REQUIREMENT: Starting with the line that contains "1417x589 pixels. How", reproduce each line through the end of the listing below, with no other output.

··········

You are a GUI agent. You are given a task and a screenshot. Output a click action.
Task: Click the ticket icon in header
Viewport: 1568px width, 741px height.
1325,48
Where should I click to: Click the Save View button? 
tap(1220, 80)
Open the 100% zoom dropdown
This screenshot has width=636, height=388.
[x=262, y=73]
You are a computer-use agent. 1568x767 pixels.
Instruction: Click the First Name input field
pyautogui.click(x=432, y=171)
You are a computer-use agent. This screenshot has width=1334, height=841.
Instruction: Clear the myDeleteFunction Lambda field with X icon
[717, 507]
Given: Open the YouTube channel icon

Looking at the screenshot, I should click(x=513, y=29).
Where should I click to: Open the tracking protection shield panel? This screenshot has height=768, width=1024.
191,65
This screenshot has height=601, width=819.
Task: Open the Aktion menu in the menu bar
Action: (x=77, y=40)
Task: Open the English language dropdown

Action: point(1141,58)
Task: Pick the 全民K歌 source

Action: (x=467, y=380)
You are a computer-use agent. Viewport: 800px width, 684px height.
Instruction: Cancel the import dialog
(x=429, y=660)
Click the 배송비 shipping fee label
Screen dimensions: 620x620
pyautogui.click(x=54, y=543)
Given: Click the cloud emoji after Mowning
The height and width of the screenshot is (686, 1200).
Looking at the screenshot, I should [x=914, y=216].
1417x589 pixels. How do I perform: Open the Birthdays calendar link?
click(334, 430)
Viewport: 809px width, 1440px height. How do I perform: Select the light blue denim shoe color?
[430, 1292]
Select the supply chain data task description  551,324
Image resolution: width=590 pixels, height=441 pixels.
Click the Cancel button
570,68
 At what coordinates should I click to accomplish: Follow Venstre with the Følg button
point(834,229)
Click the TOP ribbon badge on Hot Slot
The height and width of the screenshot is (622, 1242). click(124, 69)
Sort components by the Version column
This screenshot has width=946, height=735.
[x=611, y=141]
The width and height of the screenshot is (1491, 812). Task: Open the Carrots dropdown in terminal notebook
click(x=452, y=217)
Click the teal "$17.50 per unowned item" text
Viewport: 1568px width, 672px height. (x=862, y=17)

··········

TASK ANSWER:
1417x589 pixels. How do I perform: Open the Birthdays calendar link?
click(334, 430)
Viewport: 809px width, 1440px height. How do I perform: Select the light blue denim shoe color?
[430, 1292]
Select the supply chain data task description  551,324
Image resolution: width=590 pixels, height=441 pixels.
Click the Cancel button
570,68
 At what coordinates should I click to accomplish: Follow Venstre with the Følg button
point(834,229)
Click the TOP ribbon badge on Hot Slot
The height and width of the screenshot is (622, 1242). click(124, 69)
Sort components by the Version column
This screenshot has width=946, height=735.
[x=611, y=141]
The width and height of the screenshot is (1491, 812). Task: Open the Carrots dropdown in terminal notebook
click(x=452, y=217)
Click the teal "$17.50 per unowned item" text
Viewport: 1568px width, 672px height. (x=862, y=17)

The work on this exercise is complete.